The major contribution of this paper is the style retention network (SRNet) proposed to edit scene text image. SRNet possesses obvious advantages over existing methods in several folds:

  • To our knowledge, this work is the first to address the problem of word or text-line level scene text editing by an end-to-end trainable network;

  • We decompose SRNet into several simple, modular and learnable modules, including a text conversion module, a background inpainting module and the final fusion module, which enables SRNet to generate more realistic results than most image-to-image translation GAN models;

  • Under the guidance of stroke skeleton, the proposed network can keep the semantic information as much as possible;

  • The proposed method exhibits superior performance on several scene text editing tasks like intra-language text image editing, AR translation (cross-language), information hiding (e.g. word-level text erasure), etc.

2. Related Work

2.1. Gan

Recently, GANs (Goodfellow et al., 2014) have attracted increasing attention and made great progress in many fields ,including generating images from noise (Mirza and Osindero, 2014), image-to-image translation (Isola et al., 2017), style transfer (Zhu et al., 2017), pose transfer (Zhu et al., 2019), etc. The framework of GANs consists of two modules: generator and discriminator, where the former aims to generate data close to the realistic distribution while the latter strives to learn how to distinguish between real and fake data. DCGAN (Radford et al., 2016) firstly used convolutional neural networks (CNN) as the structures of generator and discriminator, improved training stability of GAN. Conditional-GAN (Mirza and Osindero, 2014) generated the required images under the constraints of given conditions, and achieved significant results in pixel-level alignment image generation task.

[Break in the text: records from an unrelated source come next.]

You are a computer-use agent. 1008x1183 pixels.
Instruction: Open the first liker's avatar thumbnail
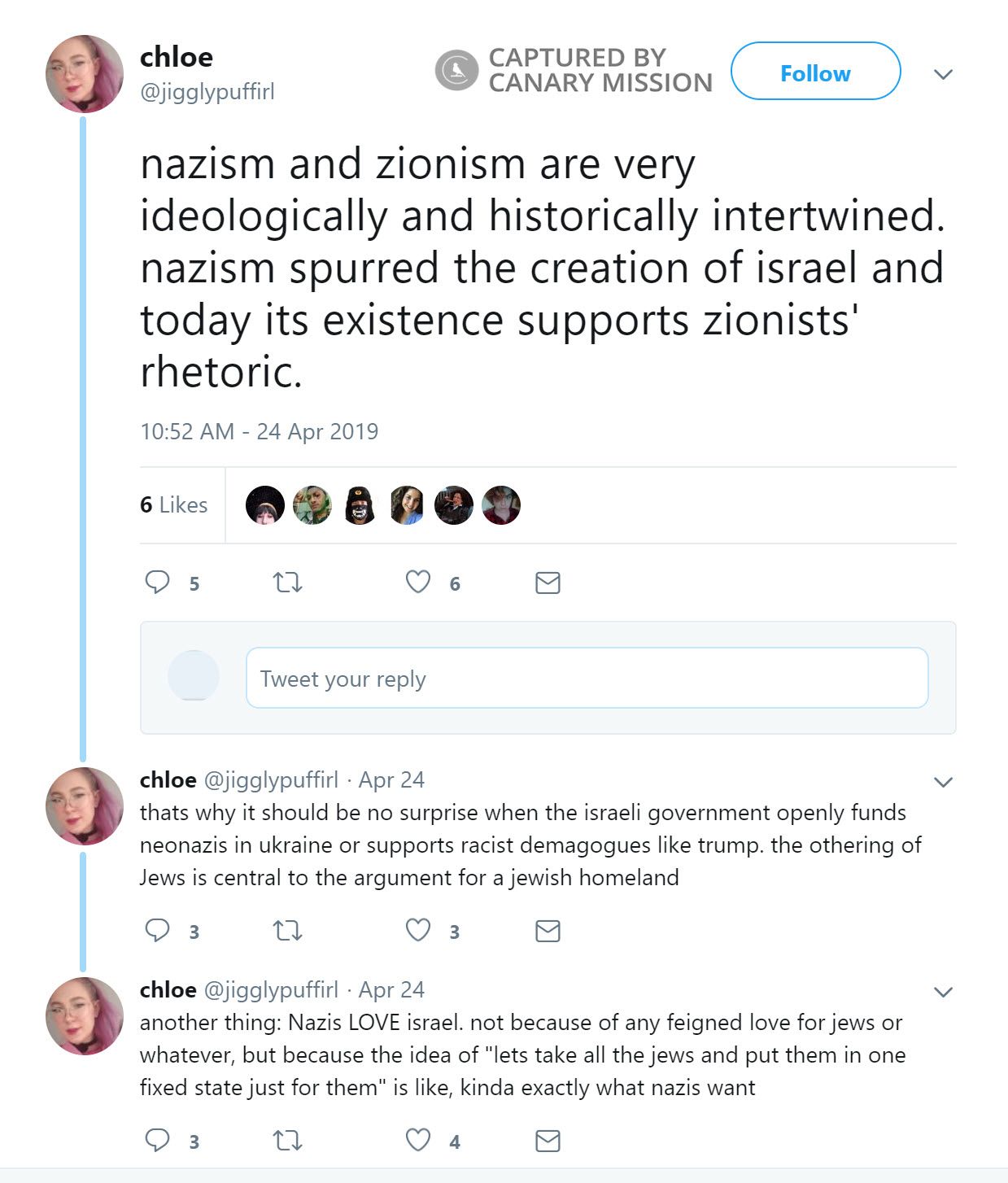point(265,505)
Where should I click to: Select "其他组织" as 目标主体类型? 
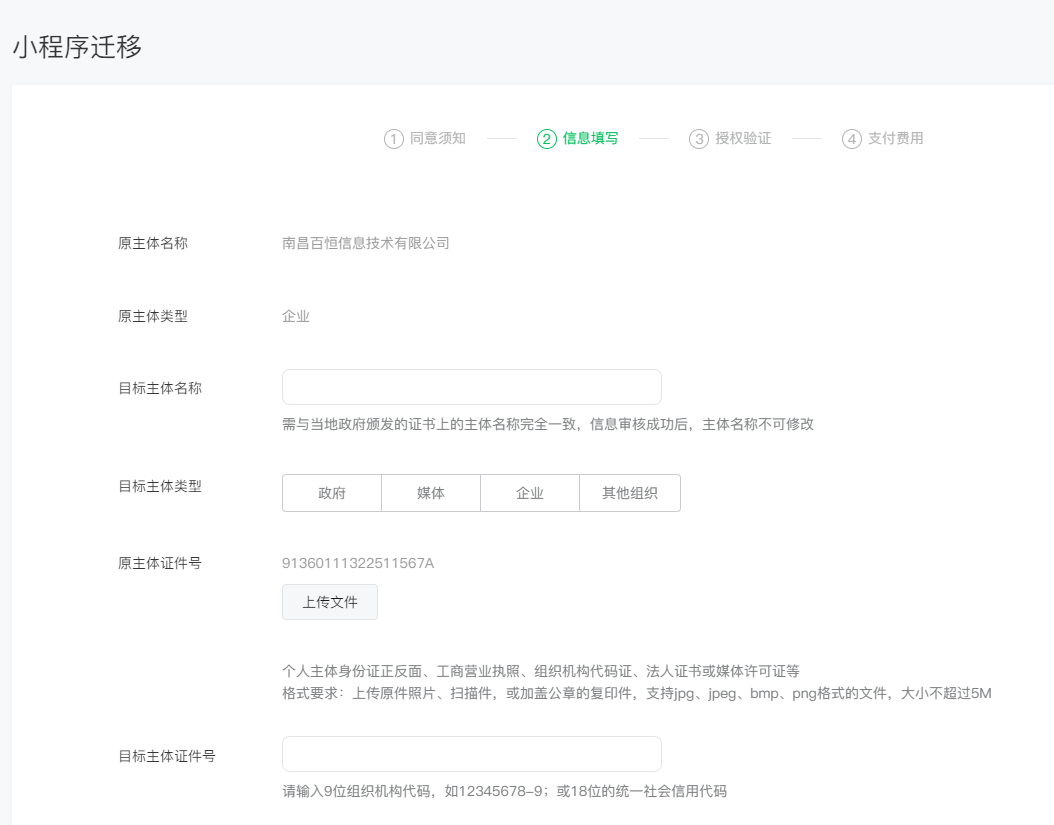pyautogui.click(x=630, y=492)
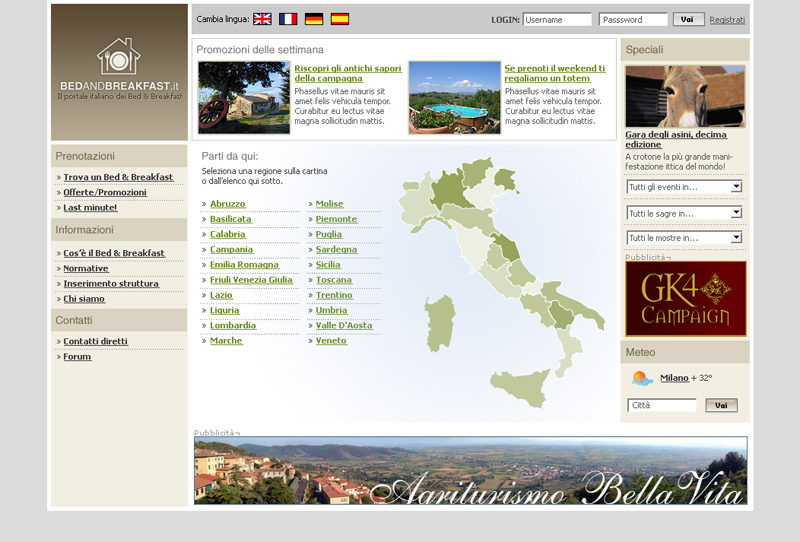Select Sardegna island on the Italy map

440,323
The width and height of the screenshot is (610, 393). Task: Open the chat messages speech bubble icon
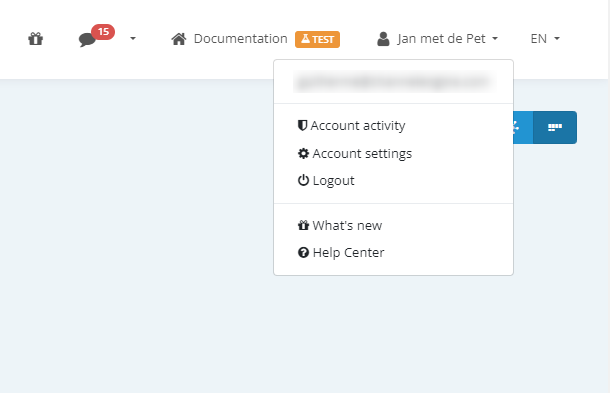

Pix2pix (Isola et al., 2017) implemented the mapping task from image to image, which was able to learn the mapping relationship between input domain and output domain. Cycle-GAN (Zhu et al., 2017) accomplished the cross-domain conversion task under the unpaired style images while achieving excellent performance. However, existing GANs are difficult applied in text editing task directly, because the text content changes while the shape of text needs change greatly, and the complex background texture information also need to be preserved well when editing a scene text image.

2.2. Text Style Transfer

Maintaining the scene text style consistency before and after editing is extremely challenging. There are some efforts attempting to migrate or copy text style information from a given image or stylized text sample. Some methods focus on character-level style transfer, for example, Lyu  (Lyu et al., 2017) proposed an auto-encoder guided GAN to synthesize calligraphy images with specified style from standard Chinese font images. Sun  (Sun et al., 2017) used a VAE structure to implement a stylized Chinese character generator. Zhang  (Zhang et al., 2018) tried to learn the style transfer ability between Chinese characters at the stroke level. Other methods focus on text effects transfer, which can learn visual effects from any given scene image and bring huge commercial value in some specific applications like generating special-effects typography library. Yang  (Yang et al., 2017, 2018)proposed a patch-based texture synthesis algorithm that can map the sub-effect patterns to the corresponding positions of the text skeleton to generate image blocks. It is worth noting that this method is based on the analysis of statistical information, which may be sensitive to glyph difference and thus induce a heavy computational burden. Recently, TET-GAN (Yang et al., 2019) used the GAN to design a lightweight framework that can simultaneously support stylization and destylization on a variety of text effects. Meanwhile, MC-GAN (Azadi et al., 2018) used two sub-networks to solve English alphabet glyph transfer and effect transfer respectively, which accomplished the few-shot font style transfer task.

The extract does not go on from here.